4年ぶりの復帰へ 大塚晶則 トライアウト受験目指す

[ 2011年7月26日 07:38 ]

 レッドソックスの松坂大輔投手(30)が先月、受けた右肘の腱移植手術(トミー・ジョン手術)。選手生命を脅かす同手術を3度も受け、今も懸命にリハビリと闘っている選手がいる。前レンジャーズの大塚晶則投手(39)だ。現在は米サマーリーグの日本選手球団「サムライ ALL JAPAN」の選手兼投手コーチとして所属し、ブルペン投球を行うまでに回復した。4年ぶりのメジャー復帰へ、今夏以降のトライアウトを目指す。 

 ブルペンでスライダーを投じた大塚は「(球を)押せないな…」と漏らした。
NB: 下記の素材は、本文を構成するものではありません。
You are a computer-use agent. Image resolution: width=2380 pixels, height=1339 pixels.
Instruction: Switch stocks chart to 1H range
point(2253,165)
自宅から約20分、サンディエゴ市内にあるアライアント国際大。06年WBCで世界一を決める胴上げ投手となった男は今、芝生もまばらなグラウンドで、指導のかたわら練習を行っている。

 今年5月20日、パドレス―マリナーズ戦で始球式を務めた際、肘の状態は「90%」と言っていたが、状況は日によって変化する。「60~70ってところ。まだまだ普通じゃない。でも、悪いなりに投げられている。少しずつは前に進んでいます」。キャッチボールの距離は50メートルまで伸び、ブルペン投球は変化球を交えるまでに回復してきた。

 最後にメジャーのマウンドに立ったのは、07年7月1日。それから4年が経過し、この間に3度のトミー・ジョン手術を受けた。米国でも3度以上受けた投手はほとんどおらず、並大抵の精神力では折れている。だが「一度も諦めたことはない。力が衰えて離脱したわけじゃない。納得するまでやりたい」。現在も故障前と同じ92キロの体重をキープしている。
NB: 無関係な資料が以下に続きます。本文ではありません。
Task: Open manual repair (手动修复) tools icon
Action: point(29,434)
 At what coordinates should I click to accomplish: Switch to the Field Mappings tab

 大塚には専属の療法士はいない。最初の手術を決断した07年12月。所属していたレンジャーズから契約更新をしないとの通告を受けた。そこからはリハビリも自分でやるしかない。「経験ある人が傷を見ないと分からない。一人でやるとオーバーワークだったり、不安だったり、精神的なものが関係してくる。オーバーワークは最初からあった」と苦悩を語る。

 最初の手術後は、アリゾナ州でアパートを借りて1人暮らしで施設に通った。だが、術後の経過を日々見ている専門家でなければ、細かな状態の変化は分からない。メニューをもらっても、日々の強弱をつけるのは自分だ。キャッチボールは妻や息子が相手。自宅の庭を改造してボールが投げられる場所も生み出した。自室にはトレーニングや治療の器具が並び「自分で鍼(はり)も打てるようになった」と言う。
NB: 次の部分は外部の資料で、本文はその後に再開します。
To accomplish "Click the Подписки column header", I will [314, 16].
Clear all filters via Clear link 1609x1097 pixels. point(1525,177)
 サマーリーグは今月で終了。今後の目標は夏以降のトライアウトとなる。「来年のキャンプにどこかでいければというのはあります。メジャーで通用できると思った時にトライアウトを受けると思う」。古巣パドレスをはじめ複数の球団から「肘の状態が良くなったら来てくれ」と非公式ながら打診を受けている。来年1月で40歳。大塚は再び「ヨッシャー」の声を上げる日を信じている。

 ◆大塚 晶則(おおつか・あきのり)1972年(昭47)1月13日、千葉県生まれの39歳。96年ドラフト2位で近鉄入団。98年に最優秀救援投手賞を獲得。03年に中日に移籍。03年12月にポスティング・システム(入札制度)でパドレスと契約、06年からレンジャーズでプレー。同年はWBC日本代表の守護神として胴上げ投手となり、シーズンでも32セーブを挙げた。1メートル82、92キロ。右投げ右打ち。

 ≪トミー・ジョン手術≫損傷したじん帯を切除し、他の正常な腱の一部を肘に移植する手術。1974年にドジャースのトミー・ジョン投手が左肘腱を断裂した際に、チームドクターだったフランク・ジョーブ博士が初めて行ったことから名付けられた。現在の手術成功率は90%前後。完治まで8~12カ月を要すが、じん帯を損傷した9人に1人が手術に踏み切るといわれる。